From the Guidelines
Intravenous administration of ASV is not mentioned in the provided evidence, however, based on general medical knowledge, ASV should be administered intravenously as soon as possible after a venomous snake bite when systemic envenomation is present. The administration of ASV involves a skin sensitivity test by injecting 0.2 ml of 1:10 diluted ASV intradermally and observing for 15-20 minutes for allergic reactions 1. If no reaction occurs, administer the full dose of ASV by slow IV infusion, typically 8-10 vials (80-100 ml) diluted in 250-500 ml of normal saline over 1 hour, similar to the administration of other intravenous medications like aspirin, which can be given in an oral dose of 150–325 mg or i.v. dose of 250–500 mg if oral ingestion is not possible 1. Key considerations for ASV administration include:
- Monitoring the patient continuously for anaphylaxis, with emergency medications (adrenaline, antihistamines, steroids) and resuscitation equipment readily available
- Additional ASV doses may be required based on clinical response, with reassessment every 6 hours
- The dose is the same for adults and children as venom quantity, not patient size, determines treatment needs
- ASV works by binding to and neutralizing circulating venom proteins, preventing further tissue damage and systemic effects
- Early administration is crucial for maximum effectiveness, as ASV cannot reverse damage already caused by the venom.
From the Research
Administration of Adenosine
To administer adenosine, particularly for the treatment of paroxysmal supraventricular tachycardia (PSVT), the following points should be considered:
- The standard method involves the use of a double syringe technique with 6 mg of adenosine, as noted in 2.

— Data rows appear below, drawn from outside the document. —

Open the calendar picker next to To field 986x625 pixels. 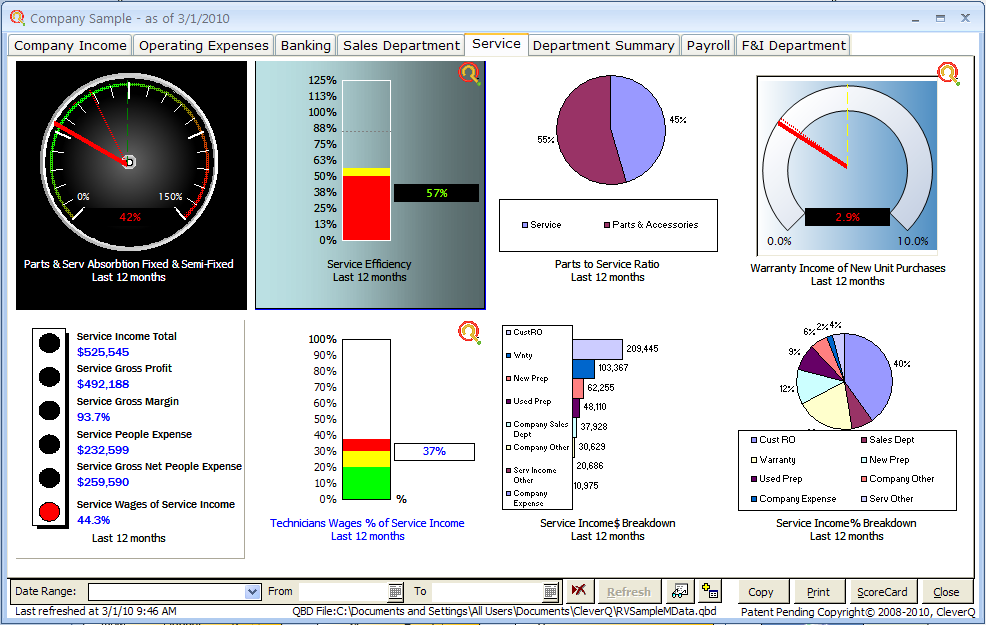click(549, 591)
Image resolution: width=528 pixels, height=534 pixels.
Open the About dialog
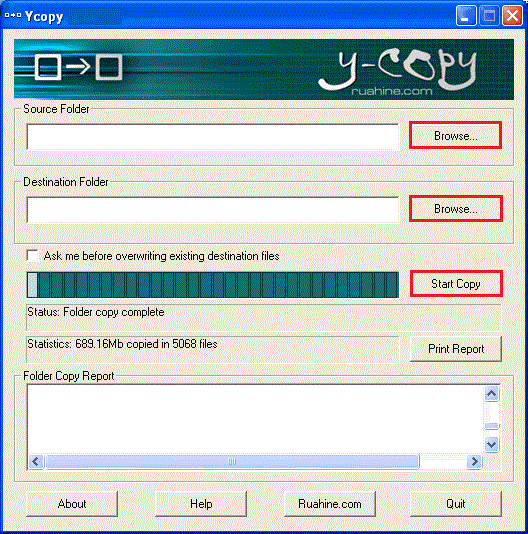72,504
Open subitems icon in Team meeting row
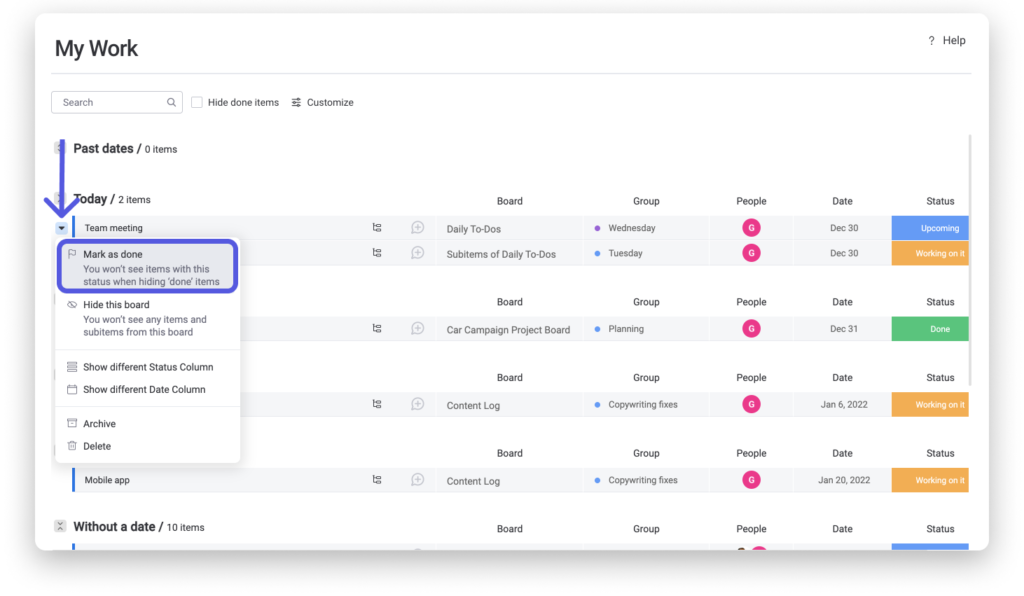Screen dimensions: 1024x596 coord(377,228)
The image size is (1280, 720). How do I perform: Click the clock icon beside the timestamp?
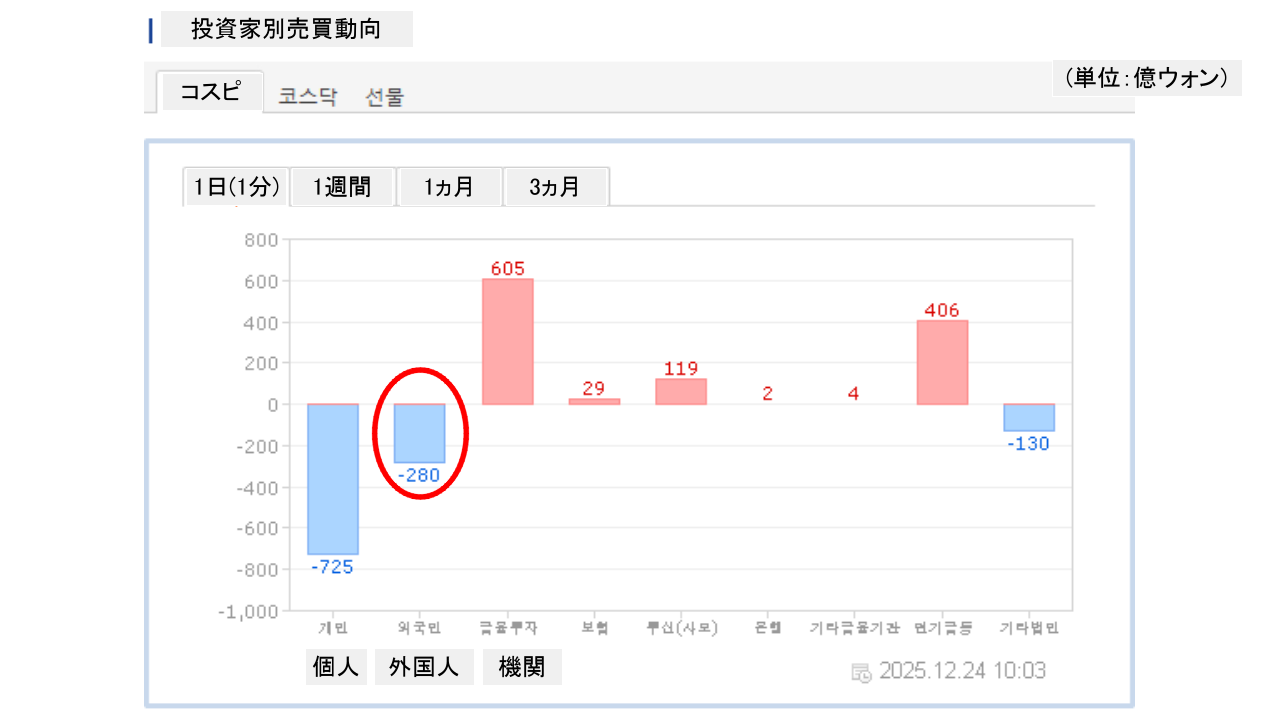coord(861,672)
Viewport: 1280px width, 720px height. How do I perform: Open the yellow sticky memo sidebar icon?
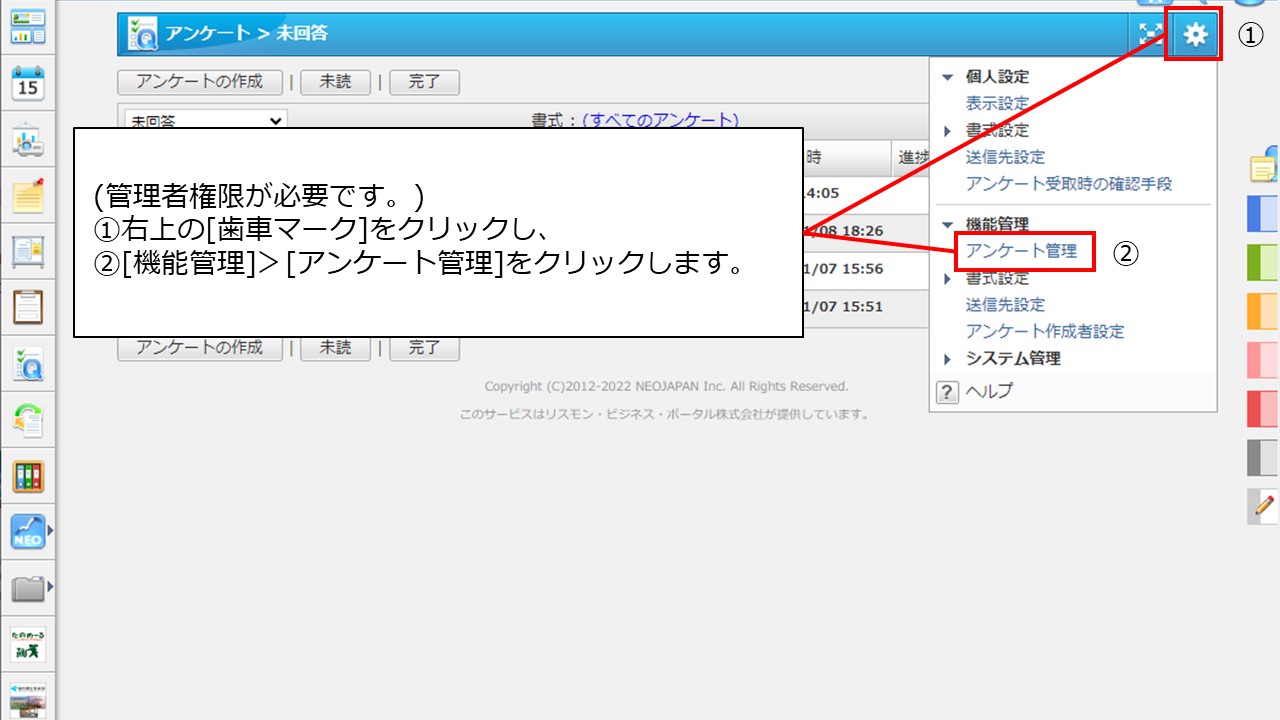coord(28,196)
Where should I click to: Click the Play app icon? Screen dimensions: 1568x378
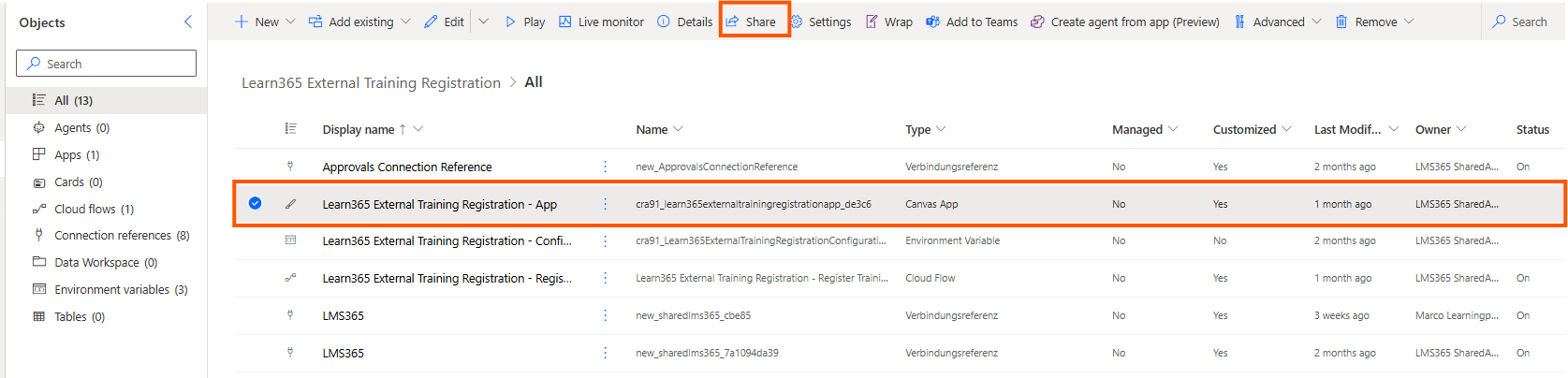pos(511,22)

- An alternative method, also discussed in 2, involves the standard method followed by elevating the arm to 90° perpendicular to a horizontal plane for 10 seconds, though no significant difference in success rates or complications was found between the two methods.
- Adenosine is the drug of choice for hemodynamically unstable patients with supraventricular tachycardia, as indicated in 3.
Considerations for Administration
When administering adenosine, consider the following:
- The success rate of adenosine in converting PSVT to sinus rhythm can be significant, with rates of 80% in the standard group and 86.7% in the alternative group, as seen in 2.
- Complications within one minute after adenosine injection were similar in both the standard and alternative methods, with 93% of patients in each group experiencing no complications, according to 2.
- For prehospital administration, the addition of adenosine to the treatment protocol can increase the conversion rate to sinus rhythm, as demonstrated in 4.
Techniques and Settings
Different techniques and settings for adenosine administration may apply:
- Subcutaneous injection techniques, discussed in 5, require a thorough understanding of anatomy, physiology, pharmacological principles, and potential patient risks.
- In the context of fetal supraventricular tachycardia, adenosine triphosphate has been used effectively for cardioversion, as reported in 6.